Diese systemischen Schwachstellen drohen sich auch mit beachtlicher Wahrscheinlichkeit auf den Kläger auszuwirken. Zwar spricht dieser die französische Landessprache, hat mit dem Abitur und seinem Studium eine überdurchschnittlich gute Ausbildung und Berufserfahrung als Chauffeur. Seine Qualifikationen sind für den Kläger jedoch jedenfalls im Zeitraum der ersten sechs Monate nach Asylantragstellung irrelevant, weil er währenddessen ohnehin nicht arbeiten darf. Nach Ablauf der Frist spielen sie ebenfalls nur eine untergeordnete Rolle, weil er eine Arbeitserlaubnis voraussichtlich nur für ein Beschäftigungsfeld bekommen kann, in dem es Schwierigkeiten bei der Personalgewinnung gibt.

Die Wahrscheinlichkeit von Obdachlosigkeit und Verelendung im Falle einer Rückführung nach Frankreich ist für den Kläger zudem deswegen erhöht, weil er nicht innerhalb von 90 Tagen nach seiner Einreise am 29.01.2024 einen Asylantrag gestellt hat. Personen, die ihren Antrag zu spät einbringen (mehr als 90 Tage nach Einreise ohne legitimen Grund, franz. "sans motif légitime"), wird, wie ausgeführt unter Berücksichtigung von Art. 20 der Aufnahmerichtlinie, der Zugang zu Versorgung, also zu einer Unterbringung in einer staatlichen Aufnahmeeinrichtung und zur Gewährung der ADA, verwehrt (Artikel L. 551-15 4° CESEDA i.V.m. L. 531-27 3° CESEDA, abrufbar unter: https://www.legifrance.gouv.fr/codes/article_lc/LEGIARTI000042776013). Es ist unklar, wie weit die Verweisung der Regelung in Artikel L. 551-15 4° CESEDA auf Artikel L. 531-27 3° CESEDA reicht, ob der Entzug der materiellen Aufnahmebedingungen gem. Artikel L. 551-15 4° CESEDA also wie die Entscheidung im beschleunigten Verfahren nach Artikel L. 531-27 3° CESEDA auch eine illegale Einreise nach Frankreich bzw. einen illegalen Aufenthalt in Frankreich oder nur den Ablauf einer Frist von 90 Tagen nach Einreise ohne das Stellen eines Asylantrags voraussetzt. Im Fall des Klägers kann dies aber offenbleiben, weil er sich auch nach Ablauf der Gültigkeit seines Visums am 14.03.2024 noch bis zum 03.04.2024 illegal in Paris aufgehalten hat. Nach Artikel L. 551-15 Satz 3 CESEDA hat das OFII bei seiner Entscheidung zwar die Vulnerabilität des Antragstellers zu berücksichtigen. Eine Vulnerabilität liegt bei dem Kläger aber gerade nicht vor und nach aktuellen Erkenntnismitteln verwehrt OFII in der Praxis die Versorgung, wenn dies rechtlich möglich ist (BFA, Länderinformationsblatt der Staatendokumentation. Frankreich, 28.03.2024, S. 14).
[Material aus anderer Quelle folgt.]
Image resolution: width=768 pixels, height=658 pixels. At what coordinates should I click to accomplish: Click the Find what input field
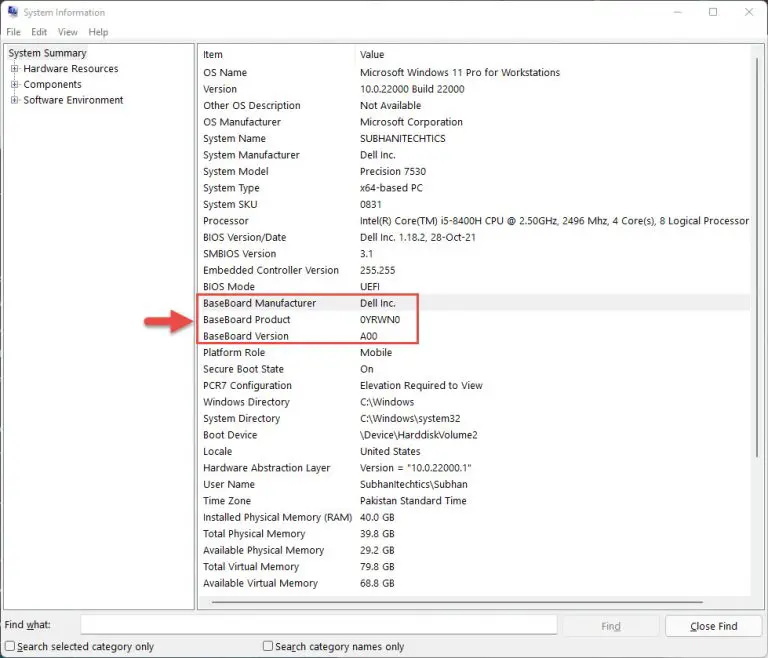point(318,625)

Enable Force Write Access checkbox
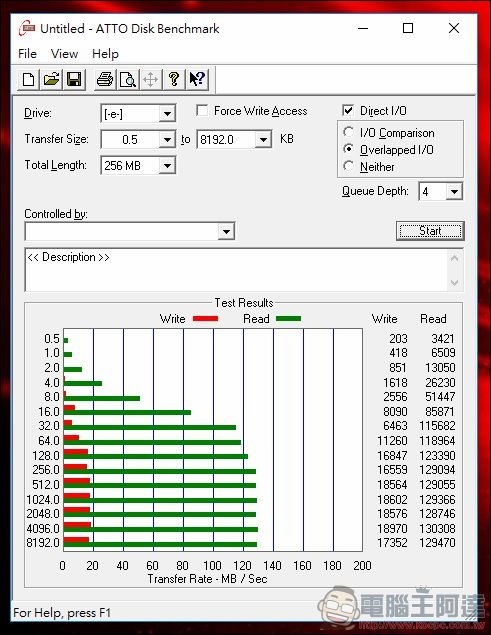coord(202,111)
Dementsprechend sind die Feststellung, dass Abschiebungsverbote in Bezug auf Frankreich nicht vorliegen, die Abschiebungsanordnung und die Befristung des Einreise- und Aufenthaltsverbots ebenso rechtwidrig und waren aufzuheben.

Die Kostenentscheidung folgt aus § 154 Abs. 1 VwGO. Das Verfahren ist gemäß § 83b AsylG gerichtskostenfrei.

Die Entscheidung über die vorläufige Vollstreckbarkeit beruht auf § 167 VwGO in Verbindung mit § 708 Nr. 11 und § 711 Satz 1 und 2 ZPO.